[Your objective] Copy out the entries word for word, from the line containing "Image resolution: width=1137" through the line containing "[x=33, y=96]", including both of those lines.

[Supplied records]
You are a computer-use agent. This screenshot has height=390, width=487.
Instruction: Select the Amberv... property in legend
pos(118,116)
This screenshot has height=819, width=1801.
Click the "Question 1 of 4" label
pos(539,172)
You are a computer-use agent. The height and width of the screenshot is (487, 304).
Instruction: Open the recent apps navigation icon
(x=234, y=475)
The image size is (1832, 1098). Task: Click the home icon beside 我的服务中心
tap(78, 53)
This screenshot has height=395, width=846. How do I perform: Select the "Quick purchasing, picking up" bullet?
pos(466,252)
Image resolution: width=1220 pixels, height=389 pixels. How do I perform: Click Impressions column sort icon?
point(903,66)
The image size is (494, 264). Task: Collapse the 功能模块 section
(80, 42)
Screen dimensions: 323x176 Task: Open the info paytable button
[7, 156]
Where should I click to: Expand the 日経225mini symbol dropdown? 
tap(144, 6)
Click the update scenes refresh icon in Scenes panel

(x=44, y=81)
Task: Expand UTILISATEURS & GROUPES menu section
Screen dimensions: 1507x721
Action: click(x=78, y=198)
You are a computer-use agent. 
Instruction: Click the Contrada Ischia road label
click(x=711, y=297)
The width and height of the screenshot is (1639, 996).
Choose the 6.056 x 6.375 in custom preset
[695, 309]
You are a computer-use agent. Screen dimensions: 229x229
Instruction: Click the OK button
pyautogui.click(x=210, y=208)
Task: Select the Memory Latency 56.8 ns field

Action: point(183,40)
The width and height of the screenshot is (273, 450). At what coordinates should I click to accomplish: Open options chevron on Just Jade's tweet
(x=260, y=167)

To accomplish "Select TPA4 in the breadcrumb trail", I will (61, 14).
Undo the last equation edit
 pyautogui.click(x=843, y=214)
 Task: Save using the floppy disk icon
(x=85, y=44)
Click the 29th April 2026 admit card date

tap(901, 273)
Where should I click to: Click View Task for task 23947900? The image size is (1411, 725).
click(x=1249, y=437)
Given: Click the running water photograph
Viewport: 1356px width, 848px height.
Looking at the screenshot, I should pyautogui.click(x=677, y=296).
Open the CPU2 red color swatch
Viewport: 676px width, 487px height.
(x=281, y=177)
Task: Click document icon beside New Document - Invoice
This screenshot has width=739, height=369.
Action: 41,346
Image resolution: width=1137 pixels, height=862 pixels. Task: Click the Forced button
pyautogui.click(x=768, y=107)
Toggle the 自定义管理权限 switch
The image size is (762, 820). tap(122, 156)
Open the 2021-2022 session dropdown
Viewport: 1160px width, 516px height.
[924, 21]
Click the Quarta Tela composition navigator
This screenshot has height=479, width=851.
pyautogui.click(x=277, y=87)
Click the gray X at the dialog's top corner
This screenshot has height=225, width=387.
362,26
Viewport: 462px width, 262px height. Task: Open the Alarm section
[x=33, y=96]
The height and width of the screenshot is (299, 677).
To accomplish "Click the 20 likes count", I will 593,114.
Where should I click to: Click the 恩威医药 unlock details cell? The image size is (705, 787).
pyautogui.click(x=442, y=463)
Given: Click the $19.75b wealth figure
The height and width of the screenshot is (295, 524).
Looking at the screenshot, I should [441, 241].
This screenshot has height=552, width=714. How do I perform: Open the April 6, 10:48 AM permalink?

[Answer]
Image resolution: width=1137 pixels, height=862 pixels. Task: Click the Forced button
pyautogui.click(x=768, y=107)
Toggle the 自定义管理权限 switch
The image size is (762, 820). tap(122, 156)
Open the 2021-2022 session dropdown
Viewport: 1160px width, 516px height.
[924, 21]
Click the Quarta Tela composition navigator
This screenshot has height=479, width=851.
pyautogui.click(x=277, y=87)
Click the gray X at the dialog's top corner
This screenshot has height=225, width=387.
362,26
Viewport: 462px width, 262px height. Task: Open the Alarm section
[x=33, y=96]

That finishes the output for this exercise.